Design Process & Iteration

Related: Spacecraft Design Overview

Overview

The spacecraft design process is highly iterative. Each phase refines earlier assumptions and updates subsystem requirements.

Phases of a Typical Mission

Figure: Space systems life cycle phases and their interactions. Source: Wilson & Vasile (2023)¹

These phases are based from Florian Kehls's lecture and use ESA as a reference. NASA uses a different set of phases.

1. Phase 0 (Mission Analysis / Needs Identification)

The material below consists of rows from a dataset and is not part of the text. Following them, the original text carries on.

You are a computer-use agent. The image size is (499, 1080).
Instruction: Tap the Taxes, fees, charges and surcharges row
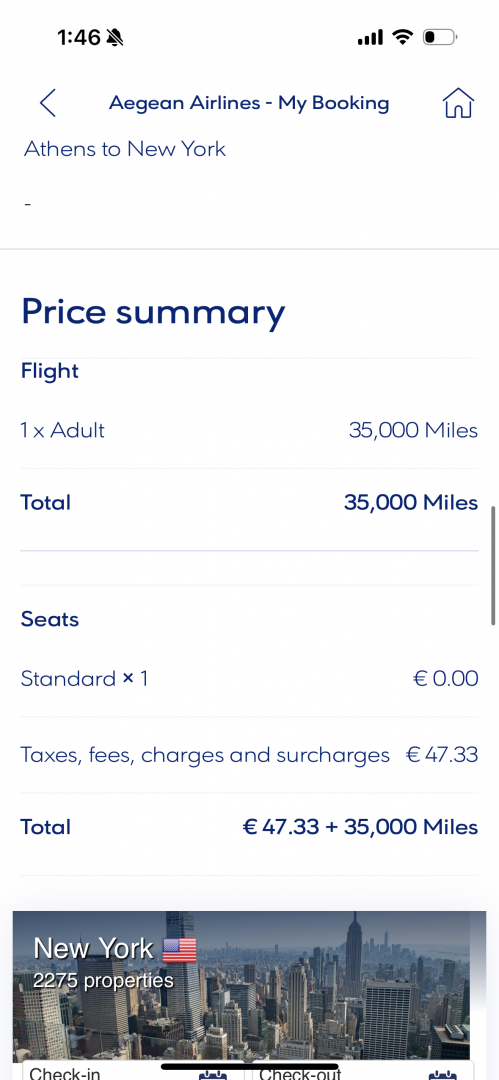click(250, 755)
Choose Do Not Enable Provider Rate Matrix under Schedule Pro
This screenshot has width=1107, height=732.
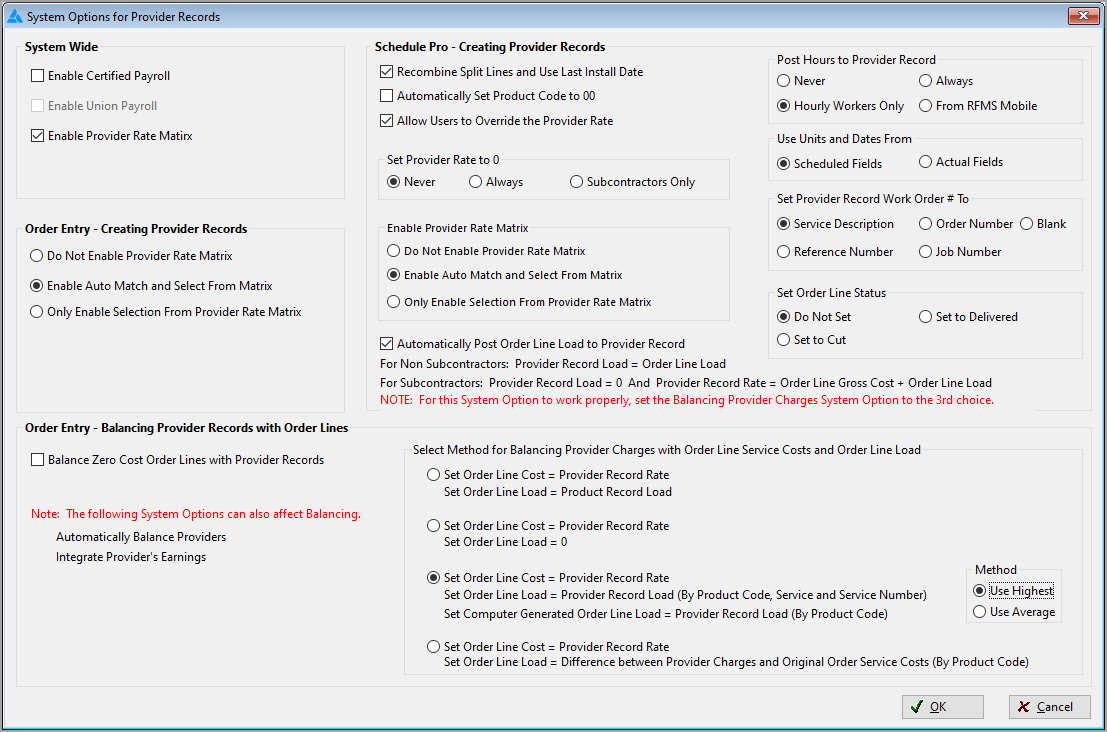coord(395,251)
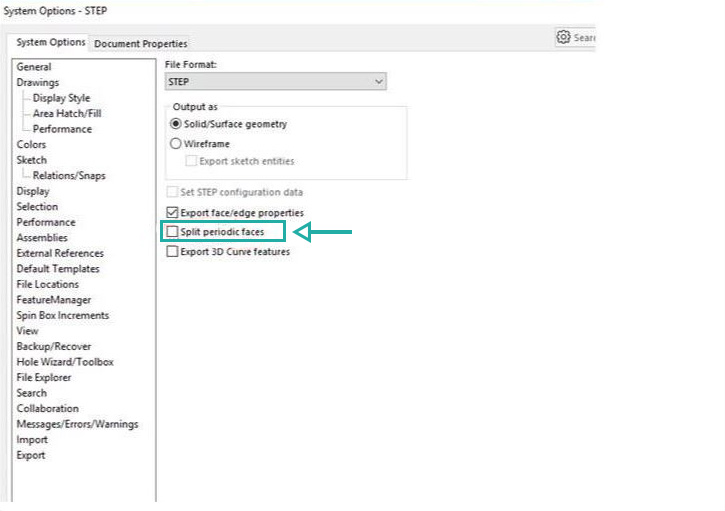Image resolution: width=725 pixels, height=511 pixels.
Task: Click the Import category
Action: tap(32, 440)
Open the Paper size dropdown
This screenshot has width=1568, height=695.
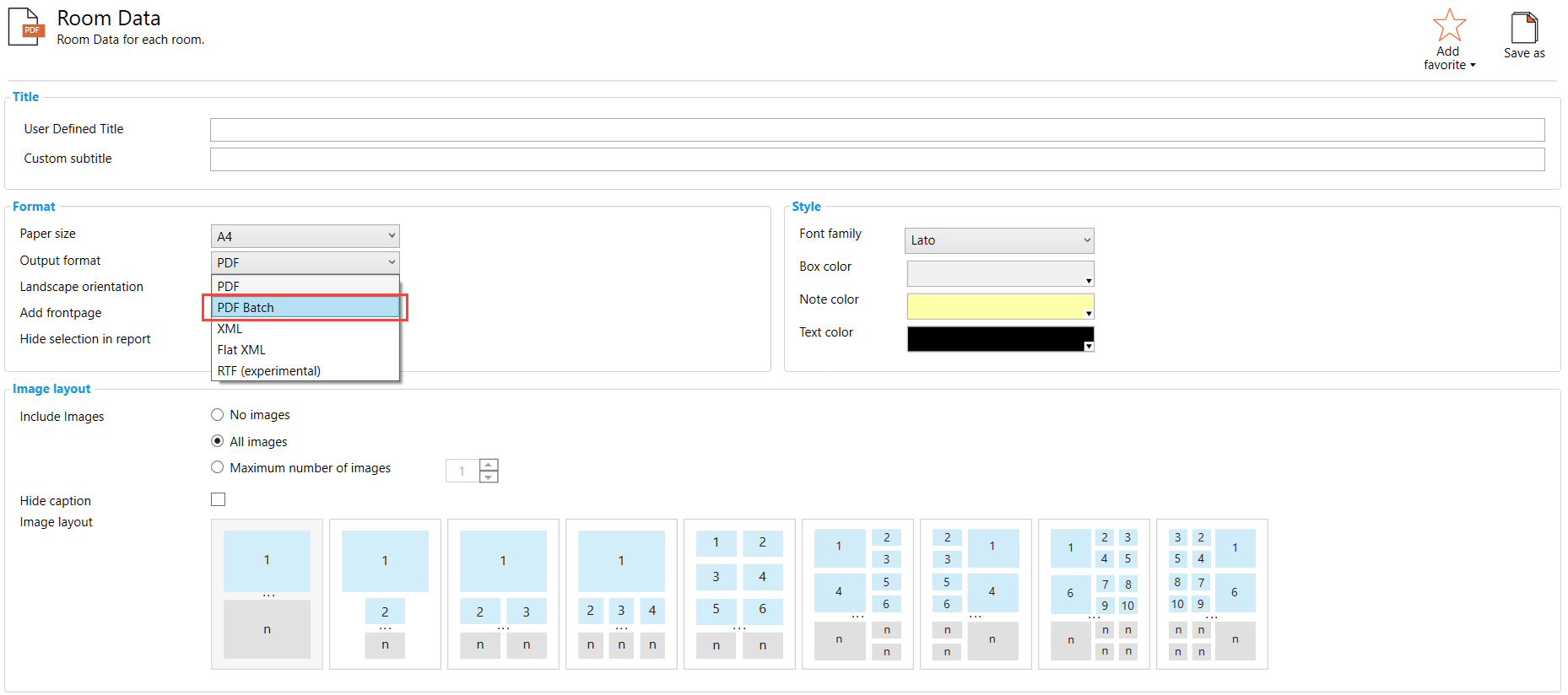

   • Define broad objectives.
   • Early feasibility checks.

2. Phase A (Feasibility Study)

   • Rapid calculations and simulations (mass, power).
   • Down-selection of concepts.

3. Phase B (Preliminary Definition)

   • More detailed system designs.
   • Subsystem-level trades and prototypes.

4. Phase C (Detailed Definition & Production)

   • Hardware manufacturing starts.
   • Subsystem qualification testing.

5. Phase D (Assembly, Integration & Test)

   • Final assembly of spacecraft.
   • Comprehensive environmental and functional testing.

6. Phase E (Operations)

   • Launch and commissioning.
   • Main science or operational phase.

7. Phase F (Disposal/Decommissioning)

   • De-orbit or safe disposal.
   • Final data analysis for mission close-out.

Iteration in Practice

• Requirements are revisited as trade studies expose conflicts (e.g., heavier payload forcing bigger propulsion).
• Design changes can cascade: a small adjustment in power margins can alter thermal management, mass, etc.
• Documentation of all decisions is crucial for technical and contractual clarity.

Concurrency & Collaboration

• Concurrent Design Facilities (CDF) gather experts from each subsystem to simulate and iterate rapidly.
• Active stakeholder communication can relax or tighten requirements based on feasibility.

Footnotes

1. Wilson, A. R., & Vasile, M. (2023). Life cycle engineering of space systems: Preliminary findings. Advances in Space Research. https://doi.org/10.1016/j.asr.2023.01.023 (Licensed under CC BY 4.0) ↩